Often times, this can’t be helped. If one wants to be faithful to the real person’s life, then the biopic formula can be virtually unavoidable. Musicians, especially rock stars or pop stars, live very similar lives with very similar experiences. What would make a film like this stand out is incredible performances from the actors or the filmmakers finding some kind of hook or issue into which they could delve. The hook could be a cinematic gimmick like when Todd Haynes had a woman play Bob Dylan in I’m Not There (2007). The issue could be something like mental illness, which was the case in Love & Mercy (2015), the biopic about Brian Wilson and the Beach Boys.

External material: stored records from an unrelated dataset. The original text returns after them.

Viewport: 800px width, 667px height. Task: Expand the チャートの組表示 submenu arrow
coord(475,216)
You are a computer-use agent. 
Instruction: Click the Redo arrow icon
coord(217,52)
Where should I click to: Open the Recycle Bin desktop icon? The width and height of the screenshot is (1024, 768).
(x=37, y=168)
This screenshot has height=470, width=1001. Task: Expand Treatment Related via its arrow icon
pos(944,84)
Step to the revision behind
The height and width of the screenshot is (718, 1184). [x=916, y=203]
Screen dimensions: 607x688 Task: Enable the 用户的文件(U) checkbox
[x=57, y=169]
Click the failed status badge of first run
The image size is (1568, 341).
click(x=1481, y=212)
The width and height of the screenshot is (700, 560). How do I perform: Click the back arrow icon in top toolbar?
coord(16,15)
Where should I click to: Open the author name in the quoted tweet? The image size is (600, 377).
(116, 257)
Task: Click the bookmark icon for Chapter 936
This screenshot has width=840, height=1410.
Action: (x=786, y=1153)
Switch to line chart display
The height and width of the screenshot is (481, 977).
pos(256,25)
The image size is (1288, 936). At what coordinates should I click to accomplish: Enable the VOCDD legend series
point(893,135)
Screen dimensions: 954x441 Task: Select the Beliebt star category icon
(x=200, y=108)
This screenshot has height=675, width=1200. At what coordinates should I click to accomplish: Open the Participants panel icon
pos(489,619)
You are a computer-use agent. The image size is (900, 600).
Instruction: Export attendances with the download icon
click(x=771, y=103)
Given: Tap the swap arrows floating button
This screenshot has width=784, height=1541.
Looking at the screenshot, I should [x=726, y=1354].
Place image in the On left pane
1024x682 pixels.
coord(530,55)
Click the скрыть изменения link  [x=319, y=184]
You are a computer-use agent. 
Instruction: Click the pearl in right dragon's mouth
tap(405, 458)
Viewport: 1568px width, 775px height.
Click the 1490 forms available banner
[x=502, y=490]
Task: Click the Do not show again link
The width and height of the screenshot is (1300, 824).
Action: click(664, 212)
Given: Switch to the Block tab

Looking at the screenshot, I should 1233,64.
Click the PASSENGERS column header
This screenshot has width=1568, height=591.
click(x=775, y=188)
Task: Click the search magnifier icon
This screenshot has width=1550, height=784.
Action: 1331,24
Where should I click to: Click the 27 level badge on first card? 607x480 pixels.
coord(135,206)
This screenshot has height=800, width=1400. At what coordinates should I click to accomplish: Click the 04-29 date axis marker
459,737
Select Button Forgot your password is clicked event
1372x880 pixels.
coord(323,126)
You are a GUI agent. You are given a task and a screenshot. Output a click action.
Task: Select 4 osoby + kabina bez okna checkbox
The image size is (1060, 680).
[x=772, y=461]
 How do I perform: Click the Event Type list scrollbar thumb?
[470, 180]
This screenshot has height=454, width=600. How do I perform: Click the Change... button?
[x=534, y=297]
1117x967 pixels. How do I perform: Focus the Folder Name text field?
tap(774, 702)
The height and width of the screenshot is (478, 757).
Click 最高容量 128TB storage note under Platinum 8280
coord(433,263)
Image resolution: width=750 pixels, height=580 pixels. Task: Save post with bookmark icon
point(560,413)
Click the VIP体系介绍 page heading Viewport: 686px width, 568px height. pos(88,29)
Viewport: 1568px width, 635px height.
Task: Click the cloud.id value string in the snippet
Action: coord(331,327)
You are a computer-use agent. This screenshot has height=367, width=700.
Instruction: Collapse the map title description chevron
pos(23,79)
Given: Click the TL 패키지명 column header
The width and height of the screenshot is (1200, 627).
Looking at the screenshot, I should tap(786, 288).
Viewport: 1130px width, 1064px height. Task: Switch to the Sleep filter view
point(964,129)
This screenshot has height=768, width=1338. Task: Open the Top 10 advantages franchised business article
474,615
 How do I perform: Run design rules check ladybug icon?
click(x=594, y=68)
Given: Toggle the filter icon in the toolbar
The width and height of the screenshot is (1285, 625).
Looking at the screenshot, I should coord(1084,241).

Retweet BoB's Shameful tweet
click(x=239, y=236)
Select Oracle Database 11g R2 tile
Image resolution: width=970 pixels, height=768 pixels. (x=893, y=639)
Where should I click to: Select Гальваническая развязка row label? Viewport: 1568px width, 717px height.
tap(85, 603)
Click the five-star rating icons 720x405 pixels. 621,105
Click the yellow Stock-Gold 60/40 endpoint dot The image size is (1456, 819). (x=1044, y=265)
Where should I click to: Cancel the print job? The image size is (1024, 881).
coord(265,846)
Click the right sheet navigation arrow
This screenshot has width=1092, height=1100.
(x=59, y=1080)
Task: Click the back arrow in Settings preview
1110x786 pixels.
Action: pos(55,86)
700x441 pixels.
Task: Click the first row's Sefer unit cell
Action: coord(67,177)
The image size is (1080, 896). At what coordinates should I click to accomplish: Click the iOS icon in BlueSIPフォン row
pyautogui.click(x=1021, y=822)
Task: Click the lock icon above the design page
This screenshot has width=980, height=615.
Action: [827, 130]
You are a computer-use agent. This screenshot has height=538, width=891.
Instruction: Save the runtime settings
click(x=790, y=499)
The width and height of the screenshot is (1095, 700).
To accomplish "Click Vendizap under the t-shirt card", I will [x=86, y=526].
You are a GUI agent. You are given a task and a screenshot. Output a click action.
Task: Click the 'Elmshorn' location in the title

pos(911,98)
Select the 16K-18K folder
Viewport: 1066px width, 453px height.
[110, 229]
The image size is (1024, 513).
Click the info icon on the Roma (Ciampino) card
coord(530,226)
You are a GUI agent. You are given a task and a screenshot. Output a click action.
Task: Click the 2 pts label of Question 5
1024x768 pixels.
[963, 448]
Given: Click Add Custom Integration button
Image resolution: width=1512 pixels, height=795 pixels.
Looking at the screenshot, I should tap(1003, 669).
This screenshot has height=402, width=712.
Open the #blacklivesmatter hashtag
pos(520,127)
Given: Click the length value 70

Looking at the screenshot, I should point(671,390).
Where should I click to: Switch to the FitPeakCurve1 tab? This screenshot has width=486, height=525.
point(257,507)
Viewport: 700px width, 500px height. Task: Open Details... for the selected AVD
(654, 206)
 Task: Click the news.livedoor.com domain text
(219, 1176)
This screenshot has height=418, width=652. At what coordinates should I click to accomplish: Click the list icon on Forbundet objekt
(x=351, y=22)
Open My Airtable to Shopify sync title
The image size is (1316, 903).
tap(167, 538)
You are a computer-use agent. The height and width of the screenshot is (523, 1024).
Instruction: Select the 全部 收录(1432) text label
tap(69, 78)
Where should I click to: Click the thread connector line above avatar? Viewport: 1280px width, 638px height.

Director Bryan Singer possibly had an issue in mind here, as his film is about Freddie Mercury, the lead singer of Queen, the rock band popularized in the 1970’s and that persisted into the 80’s. The issue possibly could have been Mercury’s queerness or specifically his bisexuality. Unfortunately, the screenplay by Anthony McCarten (Darkest Hour and The Theory of Everything) never digs into his sexuality and for some reason, Singer’s direction whizzes by it in quick montages.
Perhaps, the studio behind this film, 20th Century Fox, pushed this, but the film is mostly sexless. Aside from a couple of kisses, we don’t see Freddie engaging in any sex. A scene of a press conference with Queen has Freddie defiantly refusing to answer questions about his sexuality. He could come across like Liberace in Behind the Candelabra (2013) where he’s closeted to the public, despite his flamboyant persona on stage, but, behind the scenes, everyone knows of his same-sex attraction. Therefore, why not show it more?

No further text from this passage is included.